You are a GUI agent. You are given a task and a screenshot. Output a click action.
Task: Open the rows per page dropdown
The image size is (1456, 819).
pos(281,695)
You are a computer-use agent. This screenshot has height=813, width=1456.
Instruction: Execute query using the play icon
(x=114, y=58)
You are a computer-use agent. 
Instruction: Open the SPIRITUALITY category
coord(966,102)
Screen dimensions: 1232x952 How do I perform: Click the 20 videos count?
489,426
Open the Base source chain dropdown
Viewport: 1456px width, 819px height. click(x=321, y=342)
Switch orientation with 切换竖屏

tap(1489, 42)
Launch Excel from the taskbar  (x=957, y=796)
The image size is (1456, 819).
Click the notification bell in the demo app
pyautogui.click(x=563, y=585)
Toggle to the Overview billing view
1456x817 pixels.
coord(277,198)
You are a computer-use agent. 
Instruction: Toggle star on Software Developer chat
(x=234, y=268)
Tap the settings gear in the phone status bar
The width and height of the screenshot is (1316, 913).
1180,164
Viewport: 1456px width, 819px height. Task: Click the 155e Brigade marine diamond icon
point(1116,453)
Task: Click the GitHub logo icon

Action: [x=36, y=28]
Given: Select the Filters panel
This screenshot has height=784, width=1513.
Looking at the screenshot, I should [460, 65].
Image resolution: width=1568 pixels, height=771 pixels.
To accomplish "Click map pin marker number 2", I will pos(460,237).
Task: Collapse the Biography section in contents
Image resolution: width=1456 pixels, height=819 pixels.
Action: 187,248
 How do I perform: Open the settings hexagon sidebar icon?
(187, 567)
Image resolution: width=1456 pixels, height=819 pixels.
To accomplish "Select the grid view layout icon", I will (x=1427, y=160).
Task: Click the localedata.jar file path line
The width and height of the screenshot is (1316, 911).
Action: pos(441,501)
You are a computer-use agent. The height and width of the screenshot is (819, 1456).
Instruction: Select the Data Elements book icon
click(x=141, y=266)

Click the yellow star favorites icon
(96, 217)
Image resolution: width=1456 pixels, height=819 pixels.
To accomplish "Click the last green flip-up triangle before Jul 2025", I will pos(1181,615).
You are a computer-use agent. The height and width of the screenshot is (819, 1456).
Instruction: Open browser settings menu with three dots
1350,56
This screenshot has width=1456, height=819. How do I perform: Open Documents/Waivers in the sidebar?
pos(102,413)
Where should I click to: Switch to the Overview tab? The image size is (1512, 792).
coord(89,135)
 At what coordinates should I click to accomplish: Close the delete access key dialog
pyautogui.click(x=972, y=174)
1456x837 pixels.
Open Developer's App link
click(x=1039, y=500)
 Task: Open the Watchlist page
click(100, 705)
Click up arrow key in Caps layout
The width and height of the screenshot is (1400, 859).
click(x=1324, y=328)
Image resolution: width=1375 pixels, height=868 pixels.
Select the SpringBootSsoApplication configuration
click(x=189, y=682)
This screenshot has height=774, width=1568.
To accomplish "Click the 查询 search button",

:::::

| Assigned task |
Scan the lines above for the word "will" and copy every one where it occurs.

| Final answer |
To accomplish "Click map pin marker number 2", I will pos(460,237).
To accomplish "Select the grid view layout icon", I will (x=1427, y=160).
To accomplish "Click the last green flip-up triangle before Jul 2025", I will pos(1181,615).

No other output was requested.